**INSTRUKSI TUGAS**
Salin ulang data di bawah ini persis apa adanya, mulai dari baris yang memuat "This screenshot has width=1086, height=482." sampai baris yang memuat "click(102, 103)", termasuk kedua baris itu.

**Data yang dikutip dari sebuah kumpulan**
- - - - -
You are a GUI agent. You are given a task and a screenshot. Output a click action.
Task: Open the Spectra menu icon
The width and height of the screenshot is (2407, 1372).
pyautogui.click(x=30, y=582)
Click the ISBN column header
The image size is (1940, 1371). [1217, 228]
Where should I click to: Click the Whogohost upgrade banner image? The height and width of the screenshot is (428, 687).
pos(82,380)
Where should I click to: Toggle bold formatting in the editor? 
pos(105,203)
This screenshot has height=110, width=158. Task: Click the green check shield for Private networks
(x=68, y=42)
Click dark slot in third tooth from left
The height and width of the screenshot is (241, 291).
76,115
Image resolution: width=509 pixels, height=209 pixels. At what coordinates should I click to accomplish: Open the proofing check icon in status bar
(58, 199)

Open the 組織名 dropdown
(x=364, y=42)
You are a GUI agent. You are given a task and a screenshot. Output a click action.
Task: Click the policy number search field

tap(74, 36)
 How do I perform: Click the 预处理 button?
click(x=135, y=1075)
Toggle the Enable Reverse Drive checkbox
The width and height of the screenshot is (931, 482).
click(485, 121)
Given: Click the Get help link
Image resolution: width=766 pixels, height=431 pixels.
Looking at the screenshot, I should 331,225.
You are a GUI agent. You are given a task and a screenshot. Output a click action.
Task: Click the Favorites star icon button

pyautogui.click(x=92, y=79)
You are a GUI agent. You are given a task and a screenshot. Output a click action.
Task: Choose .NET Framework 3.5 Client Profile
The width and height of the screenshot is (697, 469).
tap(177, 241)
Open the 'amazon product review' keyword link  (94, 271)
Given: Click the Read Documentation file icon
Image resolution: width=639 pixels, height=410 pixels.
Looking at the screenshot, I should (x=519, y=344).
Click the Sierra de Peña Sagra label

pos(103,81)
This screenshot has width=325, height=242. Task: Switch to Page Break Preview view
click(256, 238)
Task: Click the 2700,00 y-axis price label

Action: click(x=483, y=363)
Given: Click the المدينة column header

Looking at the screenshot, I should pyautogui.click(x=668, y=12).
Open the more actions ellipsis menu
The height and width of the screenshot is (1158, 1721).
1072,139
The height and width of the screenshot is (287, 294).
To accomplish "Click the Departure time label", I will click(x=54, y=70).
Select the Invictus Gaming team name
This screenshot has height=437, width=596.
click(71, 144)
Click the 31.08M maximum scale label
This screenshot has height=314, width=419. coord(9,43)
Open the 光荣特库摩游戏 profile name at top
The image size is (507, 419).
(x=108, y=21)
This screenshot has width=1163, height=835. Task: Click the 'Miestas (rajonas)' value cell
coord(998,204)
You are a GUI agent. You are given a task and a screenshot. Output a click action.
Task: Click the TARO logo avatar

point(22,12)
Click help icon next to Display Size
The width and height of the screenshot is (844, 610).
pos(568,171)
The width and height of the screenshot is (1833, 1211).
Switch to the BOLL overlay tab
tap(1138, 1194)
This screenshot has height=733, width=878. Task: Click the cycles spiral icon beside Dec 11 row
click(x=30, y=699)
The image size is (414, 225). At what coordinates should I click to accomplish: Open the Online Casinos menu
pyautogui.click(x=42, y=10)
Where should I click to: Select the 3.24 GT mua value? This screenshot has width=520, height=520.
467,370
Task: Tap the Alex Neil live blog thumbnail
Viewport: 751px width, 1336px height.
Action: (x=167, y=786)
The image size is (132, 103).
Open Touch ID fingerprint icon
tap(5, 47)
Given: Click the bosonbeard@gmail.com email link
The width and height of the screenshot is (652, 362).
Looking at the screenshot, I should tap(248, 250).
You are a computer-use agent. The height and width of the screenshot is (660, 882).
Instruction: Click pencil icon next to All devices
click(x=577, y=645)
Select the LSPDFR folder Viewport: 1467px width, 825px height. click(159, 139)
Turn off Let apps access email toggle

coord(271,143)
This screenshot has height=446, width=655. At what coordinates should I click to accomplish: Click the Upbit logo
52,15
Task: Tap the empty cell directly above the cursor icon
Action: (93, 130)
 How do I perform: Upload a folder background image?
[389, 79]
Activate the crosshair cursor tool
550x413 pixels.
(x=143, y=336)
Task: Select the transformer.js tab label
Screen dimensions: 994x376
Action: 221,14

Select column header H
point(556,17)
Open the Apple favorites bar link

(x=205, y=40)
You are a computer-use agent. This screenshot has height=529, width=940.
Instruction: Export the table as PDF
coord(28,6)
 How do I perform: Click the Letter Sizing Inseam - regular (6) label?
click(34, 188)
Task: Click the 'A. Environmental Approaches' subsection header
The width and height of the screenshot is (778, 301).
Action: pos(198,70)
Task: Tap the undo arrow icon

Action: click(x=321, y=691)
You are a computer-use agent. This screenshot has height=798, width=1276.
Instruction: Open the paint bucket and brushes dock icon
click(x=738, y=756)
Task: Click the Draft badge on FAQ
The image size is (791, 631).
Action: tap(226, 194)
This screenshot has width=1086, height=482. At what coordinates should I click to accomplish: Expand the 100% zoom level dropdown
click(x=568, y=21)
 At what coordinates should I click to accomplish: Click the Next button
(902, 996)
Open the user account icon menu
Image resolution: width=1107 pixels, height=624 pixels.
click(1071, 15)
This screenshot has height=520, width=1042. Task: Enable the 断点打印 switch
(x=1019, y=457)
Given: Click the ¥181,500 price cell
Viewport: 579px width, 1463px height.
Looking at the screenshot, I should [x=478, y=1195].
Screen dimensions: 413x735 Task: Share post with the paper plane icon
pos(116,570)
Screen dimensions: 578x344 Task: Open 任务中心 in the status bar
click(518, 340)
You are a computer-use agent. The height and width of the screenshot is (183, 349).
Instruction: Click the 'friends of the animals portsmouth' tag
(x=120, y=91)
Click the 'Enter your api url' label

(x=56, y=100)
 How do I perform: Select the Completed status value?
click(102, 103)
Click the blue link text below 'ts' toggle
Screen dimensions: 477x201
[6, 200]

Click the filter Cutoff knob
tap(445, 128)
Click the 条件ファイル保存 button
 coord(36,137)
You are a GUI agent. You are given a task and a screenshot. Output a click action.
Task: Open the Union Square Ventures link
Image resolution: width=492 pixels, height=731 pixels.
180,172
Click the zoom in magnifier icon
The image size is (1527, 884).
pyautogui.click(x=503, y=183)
- - - - -
**HASIL**
This screenshot has width=1086, height=482. At what coordinates should I click to accomplish: Expand the 100% zoom level dropdown
click(x=568, y=21)
 At what coordinates should I click to accomplish: Click the Next button
(902, 996)
Open the user account icon menu
Image resolution: width=1107 pixels, height=624 pixels.
click(1071, 15)
This screenshot has height=520, width=1042. Task: Enable the 断点打印 switch
(x=1019, y=457)
Given: Click the ¥181,500 price cell
Viewport: 579px width, 1463px height.
Looking at the screenshot, I should [x=478, y=1195].
Screen dimensions: 413x735 Task: Share post with the paper plane icon
pos(116,570)
Screen dimensions: 578x344 Task: Open 任务中心 in the status bar
click(518, 340)
You are a computer-use agent. The height and width of the screenshot is (183, 349).
Instruction: Click the 'friends of the animals portsmouth' tag
(x=120, y=91)
Click the 'Enter your api url' label

(x=56, y=100)
 How do I perform: Select the Completed status value?
click(102, 103)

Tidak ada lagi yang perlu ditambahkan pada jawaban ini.